Kuru fermantasyon yönteminde içerisindeki katı oranı yüksek olan atıklar belirli işlemlere tabi tutulduktan sonra sızdırmayan depolama alanlarında yaklaşık 25 gün tutulur ve içerisindeki gazların dışarı çıkması sağlanır. Tıpkı Islak fermantasyon gibi Kuru fermantasyonda da dışarı çıkan ısı, yeniden üretim ve depoları ısıtmak amacıyla kullanılır. Bu sistem çoğunlukla ufak yerleşkelerin çöplerinin içerisindeki gazların dışarı çıkarılabilmesi adına kullanılır.

Yazılı Problem 1
Kuru fermantasyon metninde "Kuru fermantasyon yönteminde" ile "çıkarılabilmesi adına kullanılır." arasındaki bölümü, bu ifadeler dahil olmak üzere aynen yineleyin.
Yazılı Problem 2
Kuru fermantasyon metnine göre atıklar sızdırmayan depolama alanlarında yaklaşık kaç gün tutulur?
Yalnızca kuru fermantasyon metnindeki bilgilere dayanın.

Sağlanan Veriler
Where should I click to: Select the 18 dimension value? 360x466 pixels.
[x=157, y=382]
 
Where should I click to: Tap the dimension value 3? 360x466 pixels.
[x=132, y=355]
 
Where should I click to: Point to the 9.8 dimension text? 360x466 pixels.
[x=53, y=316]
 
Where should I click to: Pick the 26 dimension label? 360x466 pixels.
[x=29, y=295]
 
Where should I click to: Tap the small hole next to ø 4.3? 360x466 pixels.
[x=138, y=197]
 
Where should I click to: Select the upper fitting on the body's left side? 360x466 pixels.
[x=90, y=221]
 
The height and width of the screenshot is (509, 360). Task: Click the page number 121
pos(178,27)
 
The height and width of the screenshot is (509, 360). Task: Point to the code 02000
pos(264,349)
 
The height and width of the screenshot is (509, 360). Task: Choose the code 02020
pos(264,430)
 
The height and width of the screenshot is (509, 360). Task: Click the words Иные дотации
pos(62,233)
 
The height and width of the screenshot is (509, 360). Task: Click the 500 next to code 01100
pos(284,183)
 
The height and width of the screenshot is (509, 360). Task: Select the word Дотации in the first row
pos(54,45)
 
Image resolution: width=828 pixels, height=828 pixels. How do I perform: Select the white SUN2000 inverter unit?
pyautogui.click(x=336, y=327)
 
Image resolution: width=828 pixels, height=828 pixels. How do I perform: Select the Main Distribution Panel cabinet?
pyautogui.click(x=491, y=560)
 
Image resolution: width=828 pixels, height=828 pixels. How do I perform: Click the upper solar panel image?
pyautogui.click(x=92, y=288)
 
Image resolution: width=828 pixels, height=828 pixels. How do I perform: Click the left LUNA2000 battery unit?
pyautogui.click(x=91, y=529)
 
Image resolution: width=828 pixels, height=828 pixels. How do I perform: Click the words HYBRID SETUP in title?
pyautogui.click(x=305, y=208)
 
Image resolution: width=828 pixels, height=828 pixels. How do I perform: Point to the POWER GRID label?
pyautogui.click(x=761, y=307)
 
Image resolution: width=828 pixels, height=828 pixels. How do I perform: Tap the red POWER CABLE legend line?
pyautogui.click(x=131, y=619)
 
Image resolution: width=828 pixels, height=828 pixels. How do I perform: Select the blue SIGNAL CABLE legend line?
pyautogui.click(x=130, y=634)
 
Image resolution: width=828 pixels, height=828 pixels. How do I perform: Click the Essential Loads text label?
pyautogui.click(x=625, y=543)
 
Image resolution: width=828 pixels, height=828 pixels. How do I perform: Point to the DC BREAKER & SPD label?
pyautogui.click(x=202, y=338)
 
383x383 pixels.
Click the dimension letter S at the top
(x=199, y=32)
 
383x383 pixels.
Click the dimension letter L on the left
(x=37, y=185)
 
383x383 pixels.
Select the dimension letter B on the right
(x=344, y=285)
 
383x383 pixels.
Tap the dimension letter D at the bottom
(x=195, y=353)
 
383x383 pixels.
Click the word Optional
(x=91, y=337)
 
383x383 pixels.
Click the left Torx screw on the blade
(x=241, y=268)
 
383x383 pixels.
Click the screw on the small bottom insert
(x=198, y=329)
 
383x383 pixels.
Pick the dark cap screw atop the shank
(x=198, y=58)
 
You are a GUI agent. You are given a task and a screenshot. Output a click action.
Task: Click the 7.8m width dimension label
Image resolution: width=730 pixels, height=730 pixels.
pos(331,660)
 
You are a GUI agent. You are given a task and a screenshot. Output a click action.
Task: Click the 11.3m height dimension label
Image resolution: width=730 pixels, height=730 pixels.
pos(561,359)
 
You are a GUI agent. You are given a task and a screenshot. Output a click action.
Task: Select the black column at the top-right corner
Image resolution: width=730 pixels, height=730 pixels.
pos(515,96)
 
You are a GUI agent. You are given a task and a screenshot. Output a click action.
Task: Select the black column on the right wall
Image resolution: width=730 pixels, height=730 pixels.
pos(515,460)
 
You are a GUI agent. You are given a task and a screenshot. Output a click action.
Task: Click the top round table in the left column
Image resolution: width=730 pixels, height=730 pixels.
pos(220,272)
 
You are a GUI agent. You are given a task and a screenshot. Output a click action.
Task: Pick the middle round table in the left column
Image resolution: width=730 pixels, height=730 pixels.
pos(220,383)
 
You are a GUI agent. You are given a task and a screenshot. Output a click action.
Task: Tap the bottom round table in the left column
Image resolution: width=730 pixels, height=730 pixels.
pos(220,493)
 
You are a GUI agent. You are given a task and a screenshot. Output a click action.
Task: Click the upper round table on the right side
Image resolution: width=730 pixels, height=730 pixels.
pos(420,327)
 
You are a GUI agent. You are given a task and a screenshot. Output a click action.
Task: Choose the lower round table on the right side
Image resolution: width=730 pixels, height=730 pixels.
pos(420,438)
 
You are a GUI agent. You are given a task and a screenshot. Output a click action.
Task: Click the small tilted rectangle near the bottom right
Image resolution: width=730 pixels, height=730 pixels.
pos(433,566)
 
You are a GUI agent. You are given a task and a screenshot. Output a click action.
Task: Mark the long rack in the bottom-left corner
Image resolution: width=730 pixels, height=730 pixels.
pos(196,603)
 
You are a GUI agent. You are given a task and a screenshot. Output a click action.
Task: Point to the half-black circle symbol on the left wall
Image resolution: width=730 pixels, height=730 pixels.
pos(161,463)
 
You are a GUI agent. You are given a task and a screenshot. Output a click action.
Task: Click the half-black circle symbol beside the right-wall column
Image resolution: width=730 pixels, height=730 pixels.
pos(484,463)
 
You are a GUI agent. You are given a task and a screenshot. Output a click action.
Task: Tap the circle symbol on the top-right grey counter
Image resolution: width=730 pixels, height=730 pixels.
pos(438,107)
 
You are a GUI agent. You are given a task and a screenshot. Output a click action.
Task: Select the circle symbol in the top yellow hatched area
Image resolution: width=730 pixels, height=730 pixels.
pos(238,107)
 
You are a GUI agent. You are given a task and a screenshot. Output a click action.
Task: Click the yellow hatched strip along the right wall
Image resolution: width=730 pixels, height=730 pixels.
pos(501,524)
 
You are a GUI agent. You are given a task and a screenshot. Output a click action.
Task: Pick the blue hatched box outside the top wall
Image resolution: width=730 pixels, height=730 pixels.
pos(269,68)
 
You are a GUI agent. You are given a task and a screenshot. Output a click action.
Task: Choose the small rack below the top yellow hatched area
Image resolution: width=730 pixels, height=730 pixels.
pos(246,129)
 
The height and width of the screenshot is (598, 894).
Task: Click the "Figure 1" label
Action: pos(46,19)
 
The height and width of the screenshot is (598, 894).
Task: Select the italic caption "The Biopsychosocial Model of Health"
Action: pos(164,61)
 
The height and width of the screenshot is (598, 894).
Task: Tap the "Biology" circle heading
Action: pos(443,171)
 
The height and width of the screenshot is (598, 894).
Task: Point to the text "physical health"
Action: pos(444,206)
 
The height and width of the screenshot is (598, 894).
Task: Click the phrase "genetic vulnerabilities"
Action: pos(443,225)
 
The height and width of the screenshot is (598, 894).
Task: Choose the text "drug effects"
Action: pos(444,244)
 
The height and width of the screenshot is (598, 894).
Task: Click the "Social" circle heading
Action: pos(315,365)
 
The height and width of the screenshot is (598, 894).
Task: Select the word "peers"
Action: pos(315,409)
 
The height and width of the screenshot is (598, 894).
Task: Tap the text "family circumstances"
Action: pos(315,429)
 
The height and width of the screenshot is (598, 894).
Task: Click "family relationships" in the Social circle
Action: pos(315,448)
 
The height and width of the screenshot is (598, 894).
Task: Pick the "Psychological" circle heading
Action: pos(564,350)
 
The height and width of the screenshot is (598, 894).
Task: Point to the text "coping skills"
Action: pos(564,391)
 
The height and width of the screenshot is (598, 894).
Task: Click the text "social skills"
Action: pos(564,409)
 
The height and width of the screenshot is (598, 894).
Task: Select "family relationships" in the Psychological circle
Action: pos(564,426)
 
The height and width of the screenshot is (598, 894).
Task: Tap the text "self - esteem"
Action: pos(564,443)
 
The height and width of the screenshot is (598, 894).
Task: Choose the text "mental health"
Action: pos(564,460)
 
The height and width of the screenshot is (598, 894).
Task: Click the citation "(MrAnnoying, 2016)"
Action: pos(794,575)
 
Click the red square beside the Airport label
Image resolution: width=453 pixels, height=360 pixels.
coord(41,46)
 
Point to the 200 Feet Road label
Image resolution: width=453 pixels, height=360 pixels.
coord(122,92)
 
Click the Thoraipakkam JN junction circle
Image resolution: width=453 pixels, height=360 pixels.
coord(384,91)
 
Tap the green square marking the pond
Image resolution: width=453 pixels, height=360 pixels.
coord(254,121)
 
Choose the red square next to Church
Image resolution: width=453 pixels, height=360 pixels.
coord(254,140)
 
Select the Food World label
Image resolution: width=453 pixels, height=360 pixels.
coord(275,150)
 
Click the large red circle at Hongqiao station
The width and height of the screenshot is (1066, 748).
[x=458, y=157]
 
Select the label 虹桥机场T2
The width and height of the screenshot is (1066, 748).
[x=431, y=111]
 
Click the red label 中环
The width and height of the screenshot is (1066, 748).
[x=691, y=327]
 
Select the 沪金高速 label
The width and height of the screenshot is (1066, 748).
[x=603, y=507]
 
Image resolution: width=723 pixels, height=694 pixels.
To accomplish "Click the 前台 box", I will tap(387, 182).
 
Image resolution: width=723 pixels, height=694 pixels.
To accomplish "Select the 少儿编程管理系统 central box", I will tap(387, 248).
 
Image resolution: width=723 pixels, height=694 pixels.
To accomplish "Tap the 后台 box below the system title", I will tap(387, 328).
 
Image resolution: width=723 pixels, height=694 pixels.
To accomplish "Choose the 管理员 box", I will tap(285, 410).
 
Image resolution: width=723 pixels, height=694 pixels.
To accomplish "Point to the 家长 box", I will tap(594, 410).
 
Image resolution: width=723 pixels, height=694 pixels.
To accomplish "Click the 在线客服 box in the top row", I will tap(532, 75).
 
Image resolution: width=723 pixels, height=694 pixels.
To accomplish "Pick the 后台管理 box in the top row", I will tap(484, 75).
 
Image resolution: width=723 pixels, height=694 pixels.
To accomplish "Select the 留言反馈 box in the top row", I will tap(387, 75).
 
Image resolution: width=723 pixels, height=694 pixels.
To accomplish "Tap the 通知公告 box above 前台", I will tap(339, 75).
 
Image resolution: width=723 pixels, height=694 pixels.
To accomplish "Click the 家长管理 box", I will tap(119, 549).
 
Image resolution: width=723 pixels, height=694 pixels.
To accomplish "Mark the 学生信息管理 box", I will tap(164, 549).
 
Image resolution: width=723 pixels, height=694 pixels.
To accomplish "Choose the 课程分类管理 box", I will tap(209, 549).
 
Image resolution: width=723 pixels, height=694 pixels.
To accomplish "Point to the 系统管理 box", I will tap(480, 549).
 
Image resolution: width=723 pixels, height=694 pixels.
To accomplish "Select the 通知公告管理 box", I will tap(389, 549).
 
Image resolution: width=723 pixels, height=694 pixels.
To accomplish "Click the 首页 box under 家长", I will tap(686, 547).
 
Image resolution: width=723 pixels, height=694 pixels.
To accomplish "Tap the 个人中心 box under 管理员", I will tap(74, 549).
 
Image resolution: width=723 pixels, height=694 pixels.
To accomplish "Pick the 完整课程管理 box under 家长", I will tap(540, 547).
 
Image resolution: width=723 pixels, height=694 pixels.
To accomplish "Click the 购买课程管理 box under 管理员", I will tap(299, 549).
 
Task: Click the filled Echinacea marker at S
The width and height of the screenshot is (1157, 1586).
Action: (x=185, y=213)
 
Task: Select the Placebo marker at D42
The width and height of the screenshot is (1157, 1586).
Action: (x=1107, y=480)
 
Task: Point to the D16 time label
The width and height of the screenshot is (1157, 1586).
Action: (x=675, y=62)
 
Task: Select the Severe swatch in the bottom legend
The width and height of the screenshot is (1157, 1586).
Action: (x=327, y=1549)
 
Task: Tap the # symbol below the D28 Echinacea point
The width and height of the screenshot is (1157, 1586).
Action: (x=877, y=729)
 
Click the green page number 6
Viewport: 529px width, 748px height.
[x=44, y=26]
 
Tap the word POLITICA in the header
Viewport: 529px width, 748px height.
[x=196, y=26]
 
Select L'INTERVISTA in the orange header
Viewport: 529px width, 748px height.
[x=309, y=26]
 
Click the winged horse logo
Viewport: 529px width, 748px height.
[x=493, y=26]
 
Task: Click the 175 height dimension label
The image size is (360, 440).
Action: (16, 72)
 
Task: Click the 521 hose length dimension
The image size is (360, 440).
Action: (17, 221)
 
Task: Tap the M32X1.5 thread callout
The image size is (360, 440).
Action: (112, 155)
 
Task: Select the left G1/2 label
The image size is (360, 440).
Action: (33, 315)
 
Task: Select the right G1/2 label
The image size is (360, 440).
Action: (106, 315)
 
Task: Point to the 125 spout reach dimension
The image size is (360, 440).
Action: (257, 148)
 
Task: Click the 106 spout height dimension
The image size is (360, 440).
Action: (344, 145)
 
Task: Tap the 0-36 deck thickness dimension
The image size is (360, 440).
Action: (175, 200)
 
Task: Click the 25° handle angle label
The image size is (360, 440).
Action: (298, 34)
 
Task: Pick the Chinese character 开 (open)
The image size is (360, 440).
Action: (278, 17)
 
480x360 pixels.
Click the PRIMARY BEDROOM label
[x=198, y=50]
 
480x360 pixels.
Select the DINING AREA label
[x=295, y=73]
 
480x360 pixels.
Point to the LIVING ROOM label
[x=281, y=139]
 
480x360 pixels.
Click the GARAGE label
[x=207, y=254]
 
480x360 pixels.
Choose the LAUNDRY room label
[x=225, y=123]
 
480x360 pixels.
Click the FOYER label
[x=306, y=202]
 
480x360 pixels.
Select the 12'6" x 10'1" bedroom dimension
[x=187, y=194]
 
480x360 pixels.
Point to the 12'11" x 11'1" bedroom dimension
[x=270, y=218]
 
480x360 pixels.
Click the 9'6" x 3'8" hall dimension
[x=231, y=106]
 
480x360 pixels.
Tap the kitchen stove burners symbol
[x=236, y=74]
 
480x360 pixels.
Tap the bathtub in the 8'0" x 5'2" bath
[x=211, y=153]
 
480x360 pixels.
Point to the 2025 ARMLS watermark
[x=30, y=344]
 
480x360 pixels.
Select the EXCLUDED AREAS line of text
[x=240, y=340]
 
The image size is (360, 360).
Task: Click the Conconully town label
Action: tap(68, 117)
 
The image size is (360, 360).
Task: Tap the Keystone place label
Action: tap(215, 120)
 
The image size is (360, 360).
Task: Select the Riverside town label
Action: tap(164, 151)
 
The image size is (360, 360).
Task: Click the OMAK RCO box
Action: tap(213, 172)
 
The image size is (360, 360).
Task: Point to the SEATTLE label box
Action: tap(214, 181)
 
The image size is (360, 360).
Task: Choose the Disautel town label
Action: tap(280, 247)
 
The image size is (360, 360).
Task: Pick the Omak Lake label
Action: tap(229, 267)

Doğru Cevap 1
Kuru fermantasyon yönteminde içerisindeki katı oranı yüksek olan atıklar belirli işlemlere tabi tutulduktan sonra sızdırmayan depolama alanlarında yaklaşık 25 gün tutulur ve içerisindeki gazların dışarı çıkması sağlanır. Tıpkı Islak fermantasyon gibi Kuru fermantasyonda da dışarı çıkan ısı, yeniden üretim ve depoları ısıtmak amacıyla kullanılır. Bu sistem çoğunlukla ufak yerleşkelerin çöplerinin içerisindeki gazların dışarı çıkarılabilmesi adına kullanılır.

Doğru Cevap 2
Yaklaşık 25 gün.